An insulating film 12 is provided on the upper surface of each convex portion.
In addition, an insulating film 13 is provided on the lower surface of the silicon substrate 11.
An electrode pad 14 is formed on the insulating film 12.
The electrode pad 14 is connected to an external circuit (not shown).
[0037]
The particle velocity detection units 15 to 17 each include only a pair of resistors formed in a
self-supporting manner so as to bridge the respective convex portions, and both ends of the pair
of resistors are connected to the electrode pad 14.
Further, a current for heating the particle velocity detecting units 15 to 17 to be a predetermined
temperature is supplied to the particle velocity detecting units 15 to 17 through the respective
electrode pads 14. ing.
The particle velocity detectors 15 to 17 constitute heat transfer means according to the present
invention.
[0038]
Here, among the particle velocity detectors 15 to 17, the particle velocity detector 15 is taken as
an example, and the relationship between the particle velocity detector 15 and the electrode pad
14 will be described.
[0039]
05-05-2019
10
The particle velocity detection unit 15 includes a pair of particle velocity detection units 15a and
15b formed only of a medium that transmits a sound wave and a resistor that exchanges heat.

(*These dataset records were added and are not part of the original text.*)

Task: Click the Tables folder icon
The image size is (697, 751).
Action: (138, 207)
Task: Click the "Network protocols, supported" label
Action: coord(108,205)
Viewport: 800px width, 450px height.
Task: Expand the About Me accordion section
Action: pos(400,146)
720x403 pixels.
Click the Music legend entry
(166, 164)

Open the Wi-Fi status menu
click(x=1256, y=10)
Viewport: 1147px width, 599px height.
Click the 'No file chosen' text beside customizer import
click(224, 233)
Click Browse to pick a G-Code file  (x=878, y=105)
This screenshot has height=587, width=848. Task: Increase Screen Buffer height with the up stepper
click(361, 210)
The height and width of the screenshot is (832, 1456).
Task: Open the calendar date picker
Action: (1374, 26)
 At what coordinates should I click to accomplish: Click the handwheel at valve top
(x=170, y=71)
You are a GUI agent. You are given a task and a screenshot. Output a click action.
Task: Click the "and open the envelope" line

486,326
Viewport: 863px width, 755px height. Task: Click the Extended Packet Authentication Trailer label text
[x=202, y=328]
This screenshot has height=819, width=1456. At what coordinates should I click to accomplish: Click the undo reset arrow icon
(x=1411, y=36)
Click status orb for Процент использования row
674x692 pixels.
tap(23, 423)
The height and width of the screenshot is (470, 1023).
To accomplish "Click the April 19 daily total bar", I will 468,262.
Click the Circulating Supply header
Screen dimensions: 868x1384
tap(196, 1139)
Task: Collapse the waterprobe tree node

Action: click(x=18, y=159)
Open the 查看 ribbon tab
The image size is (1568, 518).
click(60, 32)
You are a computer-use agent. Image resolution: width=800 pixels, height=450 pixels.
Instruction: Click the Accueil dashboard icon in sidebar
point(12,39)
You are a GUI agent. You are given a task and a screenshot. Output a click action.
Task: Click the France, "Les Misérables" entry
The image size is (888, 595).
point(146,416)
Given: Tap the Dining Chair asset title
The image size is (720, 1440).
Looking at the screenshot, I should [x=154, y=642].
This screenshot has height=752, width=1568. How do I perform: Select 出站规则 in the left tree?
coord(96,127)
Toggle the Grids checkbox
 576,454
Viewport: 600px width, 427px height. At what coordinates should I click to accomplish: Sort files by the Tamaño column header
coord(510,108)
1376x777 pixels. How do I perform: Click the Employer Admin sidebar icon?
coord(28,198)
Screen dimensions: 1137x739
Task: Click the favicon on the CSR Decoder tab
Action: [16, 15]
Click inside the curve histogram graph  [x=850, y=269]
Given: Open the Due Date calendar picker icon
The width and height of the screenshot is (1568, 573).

In addition, the electrode pad 14 includes electrode pads 14 a to 14 d to which the particle
velocity detectors 15 a and 15 b are electrically connected.
[0040]
Specifically, one ends of the particle velocity detectors 15a and 15b are electrically connected to
the electrode pads 14a and 14b, respectively.
The other ends of the particle velocity detectors 15a and 15b are electrically connected to the
electrode pads 14c and 14d, respectively.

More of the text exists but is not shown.